THE TASK:
Format everything from the line containing "Click 打开文件夹 to open output folder" down through the last of the items as a Markdown table with the columns Row and Line. Skip blank lines and leave the pictures out.

LISTED ENTRIES:

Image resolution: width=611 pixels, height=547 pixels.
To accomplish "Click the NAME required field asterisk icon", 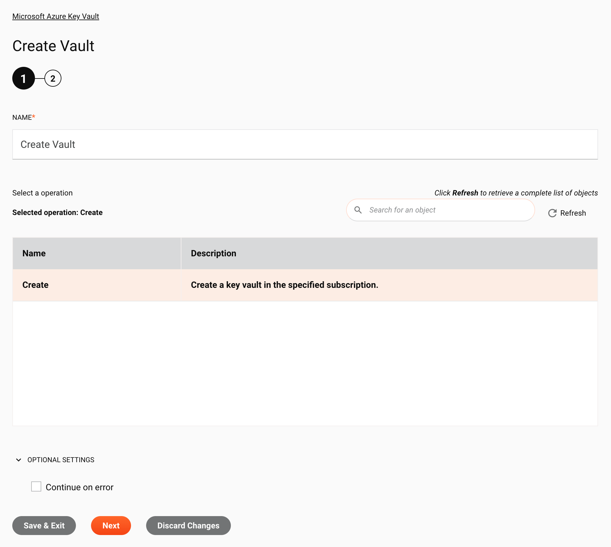I will 34,117.
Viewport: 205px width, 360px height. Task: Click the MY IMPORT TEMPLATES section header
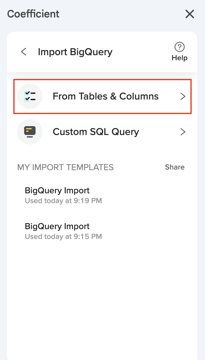tap(65, 167)
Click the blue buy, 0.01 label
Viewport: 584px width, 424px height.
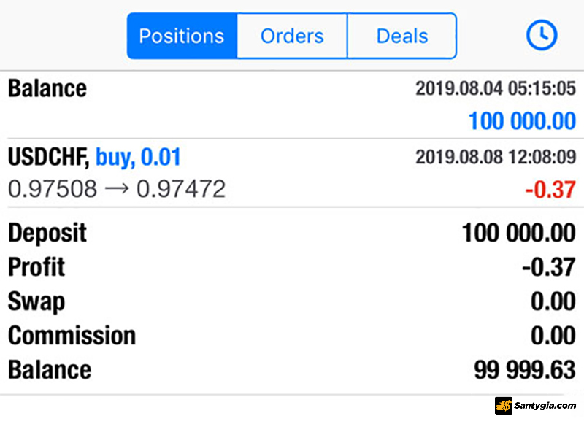point(138,157)

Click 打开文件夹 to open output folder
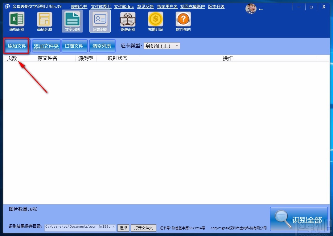[x=143, y=228]
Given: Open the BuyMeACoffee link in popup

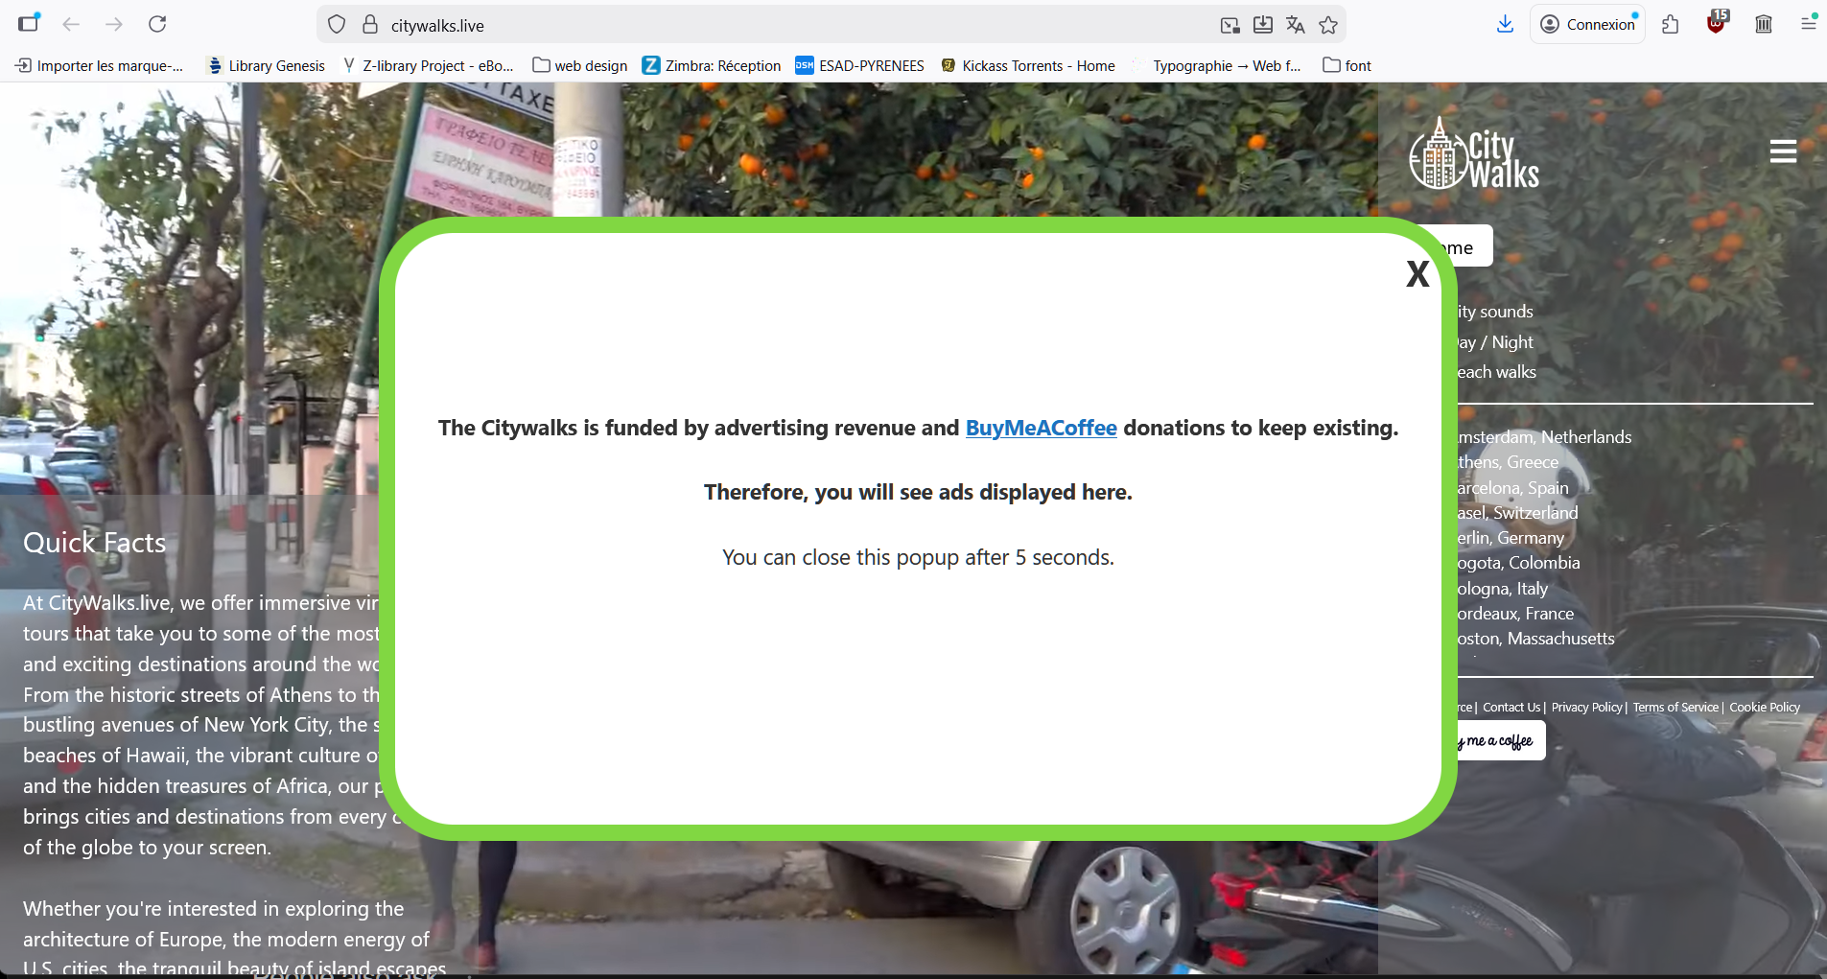Looking at the screenshot, I should [x=1041, y=429].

FINISHED EXERCISE:
| Row | Line |
|---|---|
| 1 | Click 打开文件夹 to open output folder |
| 2 | [x=143, y=228] |
| 3 | Given: Open the BuyMeACoffee link in popup |
| 4 | Looking at the screenshot, I should [x=1041, y=429]. |